On May 20, 1932, Gandhi went on a fast in Yerwada Jail protesting against separate electoral representation for backward Hindus. Tagore sent a telegram to Gandhiji saying, “It is well worth sacrificing precious life for the sake of India’s unity and her social integrity. Though we cannot anticipate what effect it may have upon rulers who may not understand its immense importance for our people, we feel certain that the supreme appeal of such self-offering to the conscience of our own countrymen will not be in vain. I fervently hope that we will not callously allow such national tragedy to reach its extreme length. Our sorrowing hearts will follow your sublime penance with reverence and love.”

The same day Gandhiji wrote a letter to Tagore saying, “This is early morning 3 o’clock of Tuesday. I enter the fiery gate at noon — if you can bless the effort. I want it. You have been to me a true friend because you have been a candid friend often speaking your though aloud. I had looked forward to a firm opinion from you one or the other. But you have refused to criticize. Though it can now only be during my fast. I will yet prize your criticism, if your heart condemns my action. I am not too proud to make an open confession of my blunder, whatever the cost of confession, I find myself in error. If your heart approves the action I want your blessing. It will sustain me I hope I have made myself clear. My love.”

A note was added by Gandhi to this letter, “Just as I was handing this to the Superintendent, I got your loving and magnificent wire. It will sustain me in the midst of the storm I am about to enter”. (Source: Rabindra Rachanawali, Vol. 14)

Worried about the health of Mahatma Gandhi, fasting in Yerwada Jail, Tagore reached Pune to see for himself. Gandhi sent his son to escort Tagore inside. By that time, the British Government had accepted the demand of Mahatma Gandhi and Gandhi agreed to break his fast. Kamala Nehru prepared the juice and Kasturba Gandhi offered the sip.
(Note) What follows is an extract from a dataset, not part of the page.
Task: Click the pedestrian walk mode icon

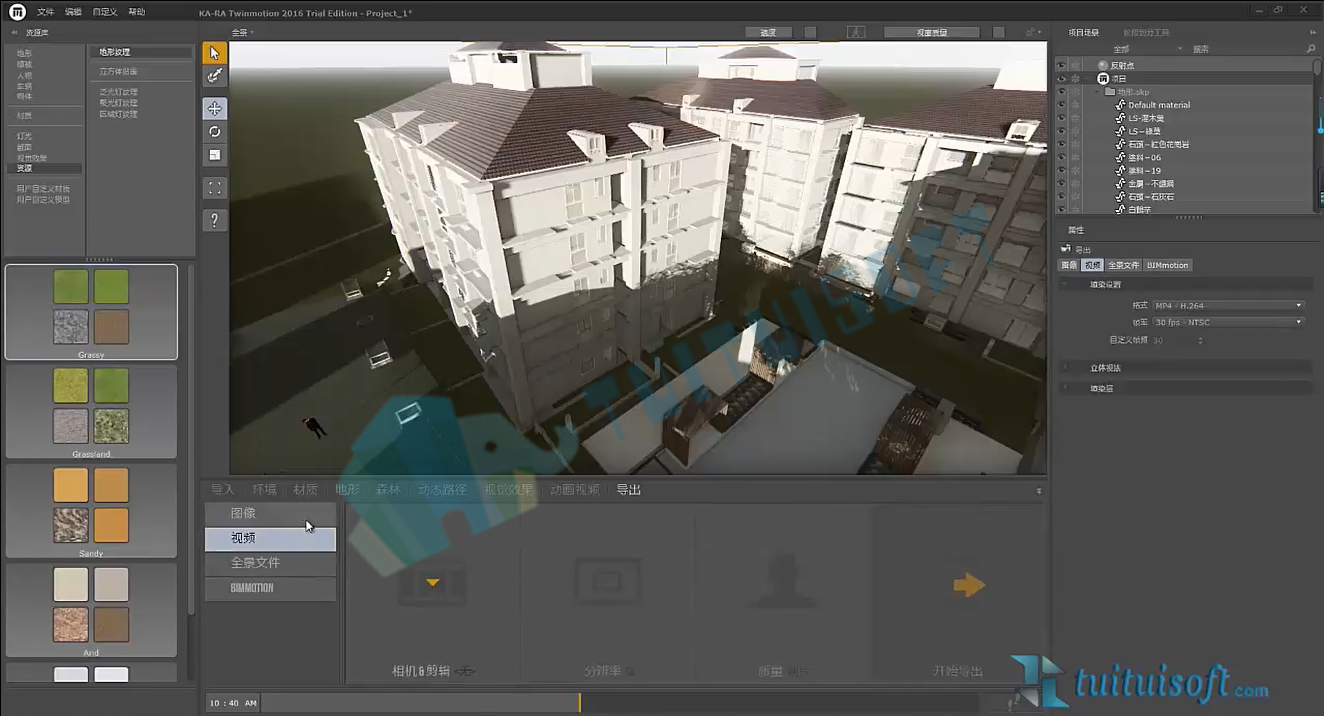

Tagore was requested by Gandhi to sing a self-composed song. He sang jiban jakhan shukai e jai, karunadharai eso (When the heart is hard and parched up, come upon me with a shower of mercy).

Mahatma Gandhi visited Tagore’s school and university in Santiniketan on four occasions — twice with Kasturba Gandhi and twice alone. In 1936, Tagore reached Delhi with his Dance Drama team after visiting Allahabad and Lucknow with the purpose of collecting funds for Vishwa Bharati to tide over the money crunch. This left Gandhi sad to see that his Tagore at such an old age moving around collecting funds. Gandhiji met him and arranged the money.

In 1940, a year before Tagore’s death, Gandhi along with his wife Kasturba Gandhi went to see the ailing poet, where Tagore asked him to take charge of Vishwa Bharati after his absence. In his last visit to Shantiniketan, in 1945, Gandhi visited an institution still lamenting the loss of its Tagore. Gandhi addressed the community saying, “It is my conviction … that Gurudev as a person was much bigger than his works; bigger even than this institution.”

As a writer puts it, “Mahatma Gandhi and Gurudev Rabindranath Tagore were, politically and ideologically speaking, extremely different. But that did not stop them from forming a strong bond of fellowship, based on mutual respect for one another’s efforts and differences. Their individual impacts on India are incomparable, their legacies are immortal, their friendship was eternal.”